KUALA LUMPUR, prestasikaryamandiri.co.id – Lima anggota keluarga tersangka penyerang kantor polisi di Ulu Tiram, Johor Bahru pekan lalu masih ditahan. Kepala Polisi Malaysia Razaruddin Hussain pada Jumat (24/5/2024) mengatakan penahanannya telah diperpanjang berdasarkan Undang-Undang Pelanggaran Keamanan Khusus 2012 (SOSMA).
SOSMA digunakan oleh otoritas Malaysia untuk masalah keamanan dalam negeri, termasuk ketertiban umum, aksi terorisme, sabotase, dan spionase.
Penyerangan terhadap kantor polisi di pinggiran Johor terjadi pada Jumat pagi pekan lalu. Dua polisi tewas dan seorang lainnya terluka. Satu-satunya penyerang tewas dalam baku tembak di area parkir kantor polisi.
Setelah itu, polisi menangkap orang tua tersangka dan tiga saudara kandungnya sejak Jumat pekan lalu.
Berdasarkan UU Sosma, polisi dapat menahan seseorang hingga 28 hari dan tidak akan diberikan jaminan. Jika didakwa, pelanggaran tersebut akan diadili di pengadilan yang lebih tinggi.
Menteri Dalam Negeri Malaysia Saifudin Nashun Ismail mengatakan perpanjangan penahanan lima orang tersebut akan memberikan waktu bagi polisi untuk melakukan penyelidikan.
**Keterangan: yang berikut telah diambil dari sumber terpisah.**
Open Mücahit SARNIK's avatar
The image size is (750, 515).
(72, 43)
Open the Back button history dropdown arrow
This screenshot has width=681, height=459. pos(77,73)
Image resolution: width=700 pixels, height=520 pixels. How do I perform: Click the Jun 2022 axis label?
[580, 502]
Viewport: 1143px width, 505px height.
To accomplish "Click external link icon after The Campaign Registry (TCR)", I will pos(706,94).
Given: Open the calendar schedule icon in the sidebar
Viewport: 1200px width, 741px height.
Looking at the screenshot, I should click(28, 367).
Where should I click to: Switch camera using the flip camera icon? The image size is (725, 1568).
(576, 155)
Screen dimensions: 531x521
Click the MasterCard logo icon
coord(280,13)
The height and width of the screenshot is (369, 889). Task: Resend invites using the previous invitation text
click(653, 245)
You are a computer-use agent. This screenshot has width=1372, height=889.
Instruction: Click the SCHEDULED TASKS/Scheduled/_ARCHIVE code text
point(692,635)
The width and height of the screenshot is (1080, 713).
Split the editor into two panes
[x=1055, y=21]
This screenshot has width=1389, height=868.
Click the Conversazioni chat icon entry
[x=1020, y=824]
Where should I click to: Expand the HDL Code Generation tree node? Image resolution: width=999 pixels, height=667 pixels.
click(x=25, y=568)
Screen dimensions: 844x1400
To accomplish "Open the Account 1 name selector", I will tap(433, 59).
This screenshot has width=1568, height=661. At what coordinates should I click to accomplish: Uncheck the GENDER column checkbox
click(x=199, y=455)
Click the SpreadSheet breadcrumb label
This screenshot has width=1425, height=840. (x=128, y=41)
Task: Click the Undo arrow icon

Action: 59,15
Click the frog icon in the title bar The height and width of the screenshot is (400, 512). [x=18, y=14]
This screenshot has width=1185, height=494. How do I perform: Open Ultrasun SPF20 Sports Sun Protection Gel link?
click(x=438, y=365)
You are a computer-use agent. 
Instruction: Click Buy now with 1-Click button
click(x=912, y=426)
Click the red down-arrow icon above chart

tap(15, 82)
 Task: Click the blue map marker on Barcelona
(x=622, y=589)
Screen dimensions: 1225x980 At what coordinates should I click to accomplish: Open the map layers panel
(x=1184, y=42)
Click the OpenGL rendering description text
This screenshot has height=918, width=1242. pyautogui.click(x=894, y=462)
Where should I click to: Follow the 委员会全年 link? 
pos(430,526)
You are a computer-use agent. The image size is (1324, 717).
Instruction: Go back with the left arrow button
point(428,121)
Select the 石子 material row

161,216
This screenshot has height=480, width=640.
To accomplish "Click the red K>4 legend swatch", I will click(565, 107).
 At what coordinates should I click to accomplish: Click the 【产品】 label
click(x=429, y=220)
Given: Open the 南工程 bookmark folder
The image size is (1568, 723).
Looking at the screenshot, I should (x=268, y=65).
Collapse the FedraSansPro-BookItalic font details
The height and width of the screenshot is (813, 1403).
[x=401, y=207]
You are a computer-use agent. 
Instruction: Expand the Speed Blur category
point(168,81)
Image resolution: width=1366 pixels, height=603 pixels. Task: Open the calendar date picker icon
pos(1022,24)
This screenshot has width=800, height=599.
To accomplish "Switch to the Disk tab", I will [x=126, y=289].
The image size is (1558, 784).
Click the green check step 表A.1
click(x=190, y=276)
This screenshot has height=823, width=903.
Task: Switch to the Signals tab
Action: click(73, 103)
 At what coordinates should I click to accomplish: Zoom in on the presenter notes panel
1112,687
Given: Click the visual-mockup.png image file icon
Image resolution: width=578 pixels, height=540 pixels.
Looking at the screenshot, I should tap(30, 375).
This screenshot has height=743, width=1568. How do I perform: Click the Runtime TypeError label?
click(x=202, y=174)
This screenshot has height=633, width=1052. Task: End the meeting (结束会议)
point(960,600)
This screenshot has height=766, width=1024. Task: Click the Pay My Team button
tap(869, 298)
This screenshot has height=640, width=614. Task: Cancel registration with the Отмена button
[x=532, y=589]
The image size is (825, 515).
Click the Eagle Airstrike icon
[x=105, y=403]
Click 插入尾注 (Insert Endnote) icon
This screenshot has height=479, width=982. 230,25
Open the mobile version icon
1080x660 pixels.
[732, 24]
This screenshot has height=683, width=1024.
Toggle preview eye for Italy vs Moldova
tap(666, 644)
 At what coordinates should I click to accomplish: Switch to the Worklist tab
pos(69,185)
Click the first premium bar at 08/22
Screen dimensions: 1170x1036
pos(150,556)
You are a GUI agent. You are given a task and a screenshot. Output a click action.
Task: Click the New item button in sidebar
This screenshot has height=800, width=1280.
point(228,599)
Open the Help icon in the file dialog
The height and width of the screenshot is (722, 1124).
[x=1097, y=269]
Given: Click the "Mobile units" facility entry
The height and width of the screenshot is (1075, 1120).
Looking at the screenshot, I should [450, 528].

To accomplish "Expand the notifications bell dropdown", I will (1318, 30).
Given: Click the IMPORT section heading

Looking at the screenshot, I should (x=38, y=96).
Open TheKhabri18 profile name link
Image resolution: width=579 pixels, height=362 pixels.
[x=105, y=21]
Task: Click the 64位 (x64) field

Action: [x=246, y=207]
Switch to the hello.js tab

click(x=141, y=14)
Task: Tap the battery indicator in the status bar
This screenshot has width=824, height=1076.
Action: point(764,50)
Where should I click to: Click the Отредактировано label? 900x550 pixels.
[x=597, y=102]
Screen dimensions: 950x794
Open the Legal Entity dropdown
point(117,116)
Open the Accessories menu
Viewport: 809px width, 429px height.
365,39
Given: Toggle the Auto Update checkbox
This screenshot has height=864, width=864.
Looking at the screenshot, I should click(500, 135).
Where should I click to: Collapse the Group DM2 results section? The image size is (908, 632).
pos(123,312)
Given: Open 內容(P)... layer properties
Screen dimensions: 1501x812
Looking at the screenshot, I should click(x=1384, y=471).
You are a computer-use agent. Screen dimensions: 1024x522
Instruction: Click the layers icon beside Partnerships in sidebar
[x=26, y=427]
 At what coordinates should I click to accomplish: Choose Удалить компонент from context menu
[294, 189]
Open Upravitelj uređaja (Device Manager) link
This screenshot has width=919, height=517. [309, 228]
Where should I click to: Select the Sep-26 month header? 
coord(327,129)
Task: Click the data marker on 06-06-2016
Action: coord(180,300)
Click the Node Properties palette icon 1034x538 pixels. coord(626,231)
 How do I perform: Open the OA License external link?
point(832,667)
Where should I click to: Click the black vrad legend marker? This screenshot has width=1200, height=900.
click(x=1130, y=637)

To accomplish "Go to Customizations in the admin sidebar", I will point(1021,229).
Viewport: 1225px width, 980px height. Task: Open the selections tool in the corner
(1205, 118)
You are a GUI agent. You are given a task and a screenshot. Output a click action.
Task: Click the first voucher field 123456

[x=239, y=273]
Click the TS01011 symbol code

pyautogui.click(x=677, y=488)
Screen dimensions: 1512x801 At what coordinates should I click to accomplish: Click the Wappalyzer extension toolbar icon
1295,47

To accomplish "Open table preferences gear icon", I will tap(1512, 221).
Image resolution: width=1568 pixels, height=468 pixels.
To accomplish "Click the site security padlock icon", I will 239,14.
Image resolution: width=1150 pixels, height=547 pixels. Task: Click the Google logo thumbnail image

Menteri Dalam Negeri dan Kapolri Malaysia memberikan penjelasan terkait hal tersebut.
Razaruddin beralasan, ayah terduga penyerang diduga anggota Jemaah Islamia (JI). Benar, itu ada di data dan catatan kami, ujarnya.
JI bertanggung jawab atas beberapa serangan teroris paling mematikan di kawasan Asia Tenggara, termasuk bom Bali tahun 2002 yang menewaskan lebih dari 200 orang.
Empat anak keluarga tersebut tidak tamat sekolah, tersangka penyerangan Polsek Ulu Tiram baru duduk di bangku SD. Sedangkan adik perempuannya tidak bersekolah sama sekali. Kakak perempuan tertuanya, perempuan, duduk di bangku sekolah dasar. Kemudian anak kedua, laki-laki, juga bersekolah di SD.
“Keyakinan dan ideologi dalam keluarga ini radikal,” tambahnya.
Berdasarkan wawancara polisi dengan berbagai pihak terkait JI, Saifuddin mengatakan keluarga tersebut mengasingkan diri dan menganut keyakinan yang berdampak negatif pada orang lain.
“Kami pastikan pihak keluarga tidak berbaur dengan masyarakat, alasannya karena mereka menganggap orang lain tidak setia. Makanya mereka tidak ke masjid untuk salat karena dibangun pemerintah, kata Saifuddin. Dan mereka dianggap kafir.”
“Kami melihat adanya keyakinan yang kuat di antara mereka bahwa hanya mereka (Anuma’i) yang menganut Islam, dan selebihnya adalah kafir. Implikasinya sangat besar karena berarti putusnya tali silaturahmi antara satu sama lain dan masyarakat,” ujarnya. negara,” tambahnya.
Peristiwa tersebut memicu spekulasi adanya pengungsian JI, karena desa tempat tinggal keluarga tersebut, Kampung Sungai Tiram, hanya berjarak 100 meter dari Madrasah Luqmanul Hakim yang didirikan oleh pemimpin spiritual JI Abu Bakar Bashir pada awal tahun 1990-an.
Sekolah tersebut dihadiri oleh Noordin Muhammed Top, teroris yang mendalangi aksi bom hotel di Jakarta tahun 2009, serta teroris JI lainnya, Mukhlas, yang merupakan bagian dari bom Bali tahun 2002.